There is a basic problem in the Joseph story which I suggest this mizmor is dealing with. The basic problem is, “what was Joseph up to before he cried?” You all know those tears. Those are the tears of the beginning of Parshat Vayikash when he finally breaks down when Judah confronts him. But before that, Joseph seems like he is on a mission, he’s got a plan. He is carefully dealing with his brothers, he is not revealing himself to his brothers, and he is putting them through all sorts of machinations – he pretends he is not Joseph, he imprisons Simon, he sends them back to get Benjamin, when Benjamin finally shows up, he pretends to send them back with food, but then has everybody arrested, frame Benjamin by putting s silver goblet in his sack; why is he doing all this? What’s up with Joseph? He must have a plan. What is his plan?
Now conventionally, there are two possible approaches that you can take to Joseph’s plan but both of those approaches have problems with them. Let’s talk about those approaches. Give me approach number one, what might Joseph be doing? Anybody?
Audience: [Unintelligible, 0:37:31]
Rabbi: One possibility is that Joseph is on a mission to get the brothers to do tshuvah or to see whether the brothers have done teshuvah. He is craftily creating a situation that mimics mechirat Yosef where is going to be another child of Rachel, namely Benjamin, that is now perhaps is going to be taken as a slave. He wants to see whether or not the brothers are going to do it a second time. Are they going to sell another child of Joseph down the river, or have they learned their lesson? That’s one possible explanation of Joseph’s behavior. Give me another possible explanation of Joseph’s behavior.
Audience: It seems to be that he is extremely angry with them and wants to get back at them but then decides against it at the end.

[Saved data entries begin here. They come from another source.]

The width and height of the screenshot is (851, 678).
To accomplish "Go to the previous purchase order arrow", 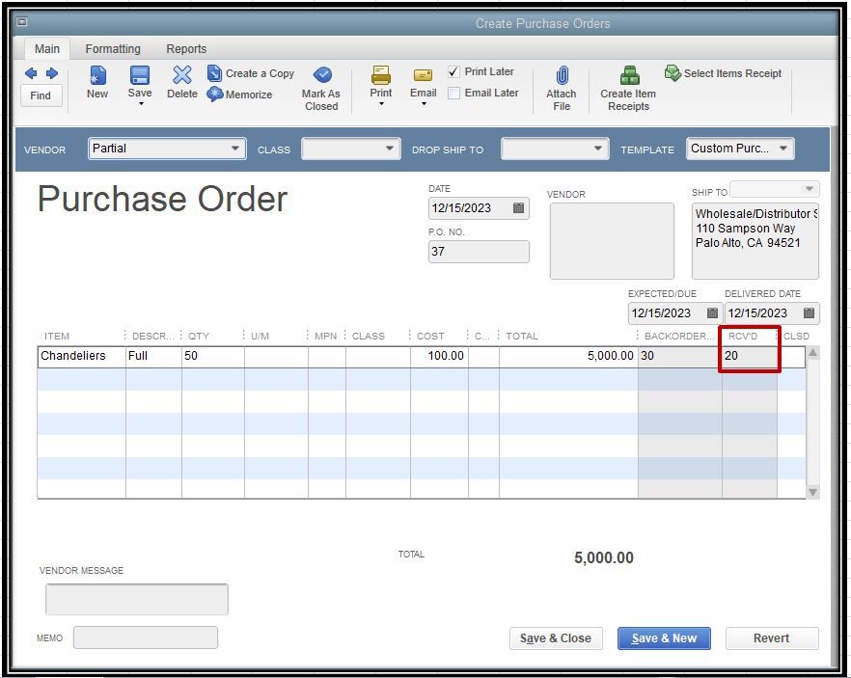I will click(x=31, y=73).
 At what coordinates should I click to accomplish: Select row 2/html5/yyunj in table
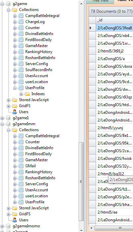[115, 128]
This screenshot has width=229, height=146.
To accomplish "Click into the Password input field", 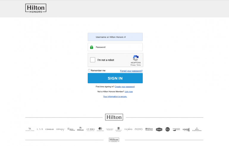I will click(x=117, y=47).
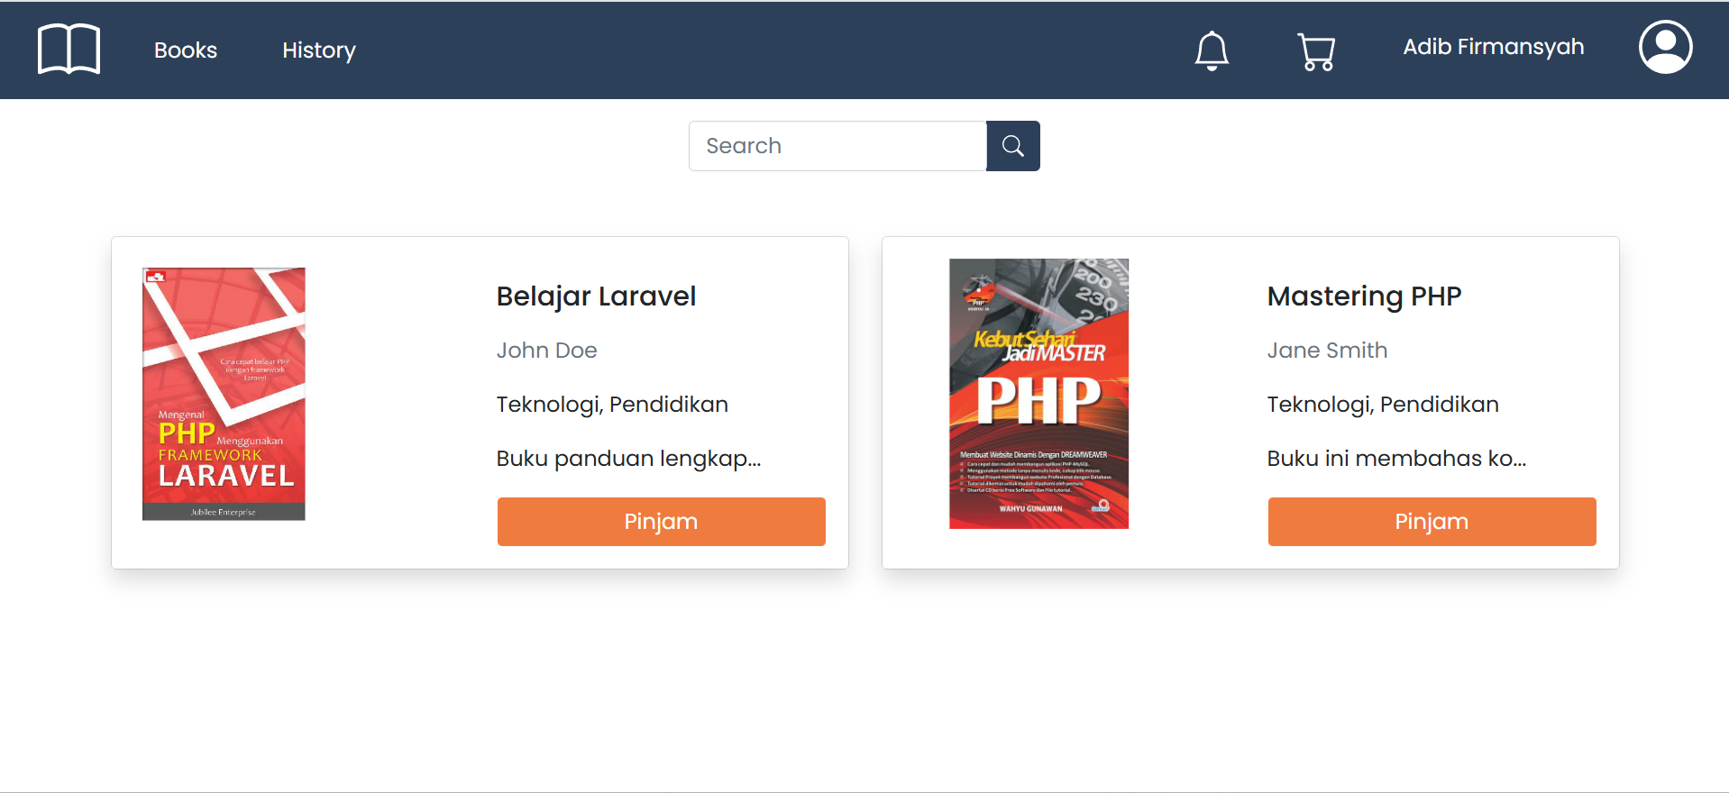
Task: Click the circular user account icon
Action: [x=1665, y=47]
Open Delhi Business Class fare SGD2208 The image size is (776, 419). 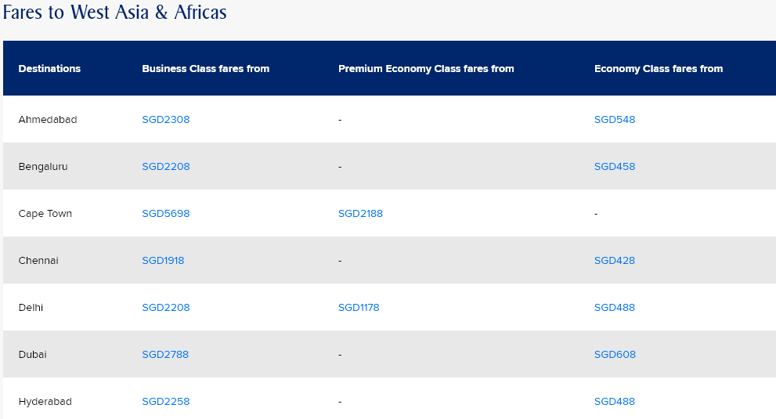tap(165, 308)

Rabbi: Okay. So it could just be that he is angry at them and he is trying to get back at them. Except that, if he is angry with them, why was he getting back at them in this particular way? If I was angry with them, maybe I would just say, “Guys, the heck with you! Just go home. None of you will have any food.” He doesn’t use that way. He has another way of tormenting them, why is he tormenting them this way? So it’s possible he’s angry, but we would still have to explain why is he exactly doing this. Okay, that’s an interesting possibility; sheer anger. Any other possibility? There is another possibility that comes to mind which some of the meforshim bring up, it’s the possibility that maybe he is trying to actualize his dreams. He had dreams. The dreams are that everyone is going to bow to him. So far, everyone has bowed to him except for Benjamin, he needs to get Benjamin to bow to him and even Benjamin is not enough, he as to have Jacob bow to him, because that’s what in his dreams. So he is trying to get Jacob back and this is the only way to get Jacob back.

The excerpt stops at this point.